Governor Walker’s Re-Election Gimmick Will Cost Taxpayers Hundreds of Millions
Spending Package Exceeds $124 Million Up-Front Plus $180 Million Each Biennium
February 2, 2018
MADISON – Fiscal estimates released yesterday show that ten special session bills touted by Governor Walker and Republicans to reduce fraud and waste will cost taxpayers at least $304 million in the first biennium alone. Initial costs to implement the changes called for in 8 of the 10 bills is greater than $124 million. Ongoing costs to taxpayers for these bills is estimated to exceed $90 million annually, or $180 million over the biennium. Due to lack of adequate cost estimates for two of the bills, the real cost to taxpayers could be significantly greater, with little of the spending filtering down to provide real, tangible assistance to families in need.
“The real waste and fraud comes at the hands of Governor Walker and Republicans who want to spend more than $300 million of taxpayer money without addressing the real needs of hardworking Wisconsin families struggling to make ends meet,” said Representative Lisa Subeck (D-Madison), ranking Democratic member on the Assembly Committee on Public Benefit Reform.
At a public hearing this week, committee members heard hours of testimony in opposition the proposed bills.

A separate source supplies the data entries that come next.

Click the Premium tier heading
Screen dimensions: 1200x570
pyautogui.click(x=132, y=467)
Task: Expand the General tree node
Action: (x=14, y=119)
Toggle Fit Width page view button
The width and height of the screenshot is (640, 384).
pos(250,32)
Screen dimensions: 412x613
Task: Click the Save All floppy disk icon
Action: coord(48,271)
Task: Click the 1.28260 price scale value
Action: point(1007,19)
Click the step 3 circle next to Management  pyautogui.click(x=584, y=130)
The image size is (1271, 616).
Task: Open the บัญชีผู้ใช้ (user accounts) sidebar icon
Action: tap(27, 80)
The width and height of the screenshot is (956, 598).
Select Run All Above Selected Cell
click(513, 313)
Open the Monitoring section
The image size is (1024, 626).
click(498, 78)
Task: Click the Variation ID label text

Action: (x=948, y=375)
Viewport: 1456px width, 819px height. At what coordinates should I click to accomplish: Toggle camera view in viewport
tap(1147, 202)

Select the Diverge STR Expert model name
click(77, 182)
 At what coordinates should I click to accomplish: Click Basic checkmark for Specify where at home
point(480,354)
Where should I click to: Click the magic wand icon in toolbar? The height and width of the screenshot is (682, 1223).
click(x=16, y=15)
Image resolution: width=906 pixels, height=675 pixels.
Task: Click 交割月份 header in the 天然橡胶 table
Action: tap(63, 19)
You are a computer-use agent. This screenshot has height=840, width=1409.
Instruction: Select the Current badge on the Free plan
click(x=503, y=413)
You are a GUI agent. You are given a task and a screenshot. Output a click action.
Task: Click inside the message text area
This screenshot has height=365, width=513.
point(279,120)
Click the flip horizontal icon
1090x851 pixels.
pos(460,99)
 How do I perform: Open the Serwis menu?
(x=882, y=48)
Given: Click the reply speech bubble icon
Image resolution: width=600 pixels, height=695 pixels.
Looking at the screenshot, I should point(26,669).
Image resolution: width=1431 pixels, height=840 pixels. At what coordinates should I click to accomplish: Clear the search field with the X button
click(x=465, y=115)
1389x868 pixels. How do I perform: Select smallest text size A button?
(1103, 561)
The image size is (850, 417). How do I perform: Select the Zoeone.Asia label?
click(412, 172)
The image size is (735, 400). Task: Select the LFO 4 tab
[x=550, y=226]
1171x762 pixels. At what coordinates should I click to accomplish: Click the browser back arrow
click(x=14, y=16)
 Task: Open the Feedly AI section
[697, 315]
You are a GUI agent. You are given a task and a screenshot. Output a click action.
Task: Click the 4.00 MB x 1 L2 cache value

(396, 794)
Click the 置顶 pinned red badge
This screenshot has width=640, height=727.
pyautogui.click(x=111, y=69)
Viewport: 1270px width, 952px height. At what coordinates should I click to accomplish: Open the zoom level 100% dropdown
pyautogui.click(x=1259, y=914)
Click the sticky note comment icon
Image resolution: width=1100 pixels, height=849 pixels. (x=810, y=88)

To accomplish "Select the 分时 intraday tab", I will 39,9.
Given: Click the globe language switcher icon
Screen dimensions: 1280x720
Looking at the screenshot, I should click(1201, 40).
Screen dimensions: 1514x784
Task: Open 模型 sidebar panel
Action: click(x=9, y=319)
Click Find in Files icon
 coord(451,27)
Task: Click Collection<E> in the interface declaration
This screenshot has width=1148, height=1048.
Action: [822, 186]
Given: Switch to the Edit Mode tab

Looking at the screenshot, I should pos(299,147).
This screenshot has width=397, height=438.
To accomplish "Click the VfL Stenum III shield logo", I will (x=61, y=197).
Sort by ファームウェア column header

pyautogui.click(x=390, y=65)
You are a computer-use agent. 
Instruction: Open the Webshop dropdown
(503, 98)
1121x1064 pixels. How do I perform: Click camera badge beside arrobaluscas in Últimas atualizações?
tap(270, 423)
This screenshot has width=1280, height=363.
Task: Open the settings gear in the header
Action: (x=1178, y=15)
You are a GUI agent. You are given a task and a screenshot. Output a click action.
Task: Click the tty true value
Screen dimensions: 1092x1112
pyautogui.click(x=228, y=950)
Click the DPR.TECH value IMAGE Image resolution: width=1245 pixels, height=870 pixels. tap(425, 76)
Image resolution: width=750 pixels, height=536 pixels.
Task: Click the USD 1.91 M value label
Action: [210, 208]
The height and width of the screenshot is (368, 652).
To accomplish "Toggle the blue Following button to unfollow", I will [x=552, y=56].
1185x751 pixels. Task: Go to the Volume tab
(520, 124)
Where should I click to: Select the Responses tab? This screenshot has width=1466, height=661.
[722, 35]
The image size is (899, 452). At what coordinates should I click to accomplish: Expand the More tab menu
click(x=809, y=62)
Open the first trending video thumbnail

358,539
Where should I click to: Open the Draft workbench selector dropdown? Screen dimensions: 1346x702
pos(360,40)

Those testifying included low-income workers, parents, clergy, and advocates for people with disabilities, seniors, and survivors of domestic violence who raised serious concerns that the bills take a cynical approach that does not work to connect people with family supporting jobs or to alleviate poverty.
“What was crystal clear at this week’s hearing is that making it harder for our most vulnerable neighbors to feed their families or keep a roof over their heads does nothing to lift people out of poverty,” said Rep. Subeck. “We can get people to work at family supporting jobs with policies that increase access to transportation and childcare, expand education and job training opportunities, and raise wages. Instead, Republicans have chosen to make it harder to get help and punish low-wage workers already struggling to make ends meet.”
At the hearing on Tuesday, questions were raised regarding the cost to taxpayers, but no fiscal estimates were available at that time, and the bill’s authors were unable to answer questions about costs. It was not until the public and the media were no longer watching that fiscal estimates were released, with some not released until the next day.
Rep. Subeck added, “The governor thinks that going after struggling families is the best way to fire up his base ahead of a tough 2018 election. Instead of wasting more than $304 million of taxpayer money on an election year gimmick, Governor Walker and Republicans ought to finally start addressing the real struggles of hardworking Wisconsin families.”